Le langage de "Paul" en 1 Corinthiens 13 est excessif, exagéré, absolu, imprudent, en un mot hyperbolique, ce n'est pas une surprise puisqu'il annonce la couleur dès l'introduction de 12,31b: je vais vous montrer un chemin kath'huperbolèn, "par hyperbole" -- qu'on traduise "excellent", "supérieur", "suprême", "extraordinaire", ou comme on voudra, on conviendra que ce n'est pas le lieu d'une expression modérée, mesurée et nuancée. Du reste, il n'y aurait pas besoin de réfléchir beaucoup pour trouver un "toujours" également excessif, l'atténuation apparente n'ayant somme toute servi à rien: quitte à penser une hyperbole, autant penser celle qui se lit le plus simplement dans le texte ("tout").

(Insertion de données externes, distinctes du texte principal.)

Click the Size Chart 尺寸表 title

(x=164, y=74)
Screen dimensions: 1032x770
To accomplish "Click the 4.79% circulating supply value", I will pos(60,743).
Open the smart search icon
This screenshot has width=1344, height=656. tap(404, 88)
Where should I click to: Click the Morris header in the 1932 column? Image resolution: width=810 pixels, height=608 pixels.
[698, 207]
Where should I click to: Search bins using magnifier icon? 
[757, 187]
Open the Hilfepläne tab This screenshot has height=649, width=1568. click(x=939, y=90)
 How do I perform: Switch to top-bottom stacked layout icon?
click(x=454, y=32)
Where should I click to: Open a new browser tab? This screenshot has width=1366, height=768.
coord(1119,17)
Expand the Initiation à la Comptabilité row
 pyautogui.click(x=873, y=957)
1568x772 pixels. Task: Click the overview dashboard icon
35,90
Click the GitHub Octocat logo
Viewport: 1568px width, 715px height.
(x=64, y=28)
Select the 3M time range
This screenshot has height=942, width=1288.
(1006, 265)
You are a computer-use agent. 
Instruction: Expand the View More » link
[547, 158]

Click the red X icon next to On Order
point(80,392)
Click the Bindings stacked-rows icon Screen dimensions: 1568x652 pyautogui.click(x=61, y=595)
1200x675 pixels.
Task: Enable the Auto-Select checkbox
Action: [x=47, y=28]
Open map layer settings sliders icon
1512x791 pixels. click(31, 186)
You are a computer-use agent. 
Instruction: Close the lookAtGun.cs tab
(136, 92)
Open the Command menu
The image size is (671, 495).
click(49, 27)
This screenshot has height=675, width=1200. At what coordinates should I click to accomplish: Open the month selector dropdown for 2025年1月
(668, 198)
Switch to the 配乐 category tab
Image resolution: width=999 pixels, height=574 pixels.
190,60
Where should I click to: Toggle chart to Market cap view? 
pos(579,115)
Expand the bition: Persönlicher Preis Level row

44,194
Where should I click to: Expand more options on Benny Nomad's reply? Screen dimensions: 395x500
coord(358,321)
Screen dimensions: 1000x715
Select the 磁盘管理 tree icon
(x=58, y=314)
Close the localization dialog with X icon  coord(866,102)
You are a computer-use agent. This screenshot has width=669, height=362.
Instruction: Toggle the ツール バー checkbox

On peut d'ailleurs rapprocher les formulations de 13,7 des doxologies pauliniennes d'inspiration stoïcienne, également hyperboliques, où le "tout" (panta) joue aussi un rôle de premier plan (dieu tout en tout/s, tout de lui, par lui, pour lui etc.; cf. p. ex. 8,6 et 15,28, mais rien que dans la première aux Corinthiens on pourrait trouver des dizaines d'occurrences de panta ou d'autres formes de pas qu'on jugerait, à la réflexion, hyperboliques).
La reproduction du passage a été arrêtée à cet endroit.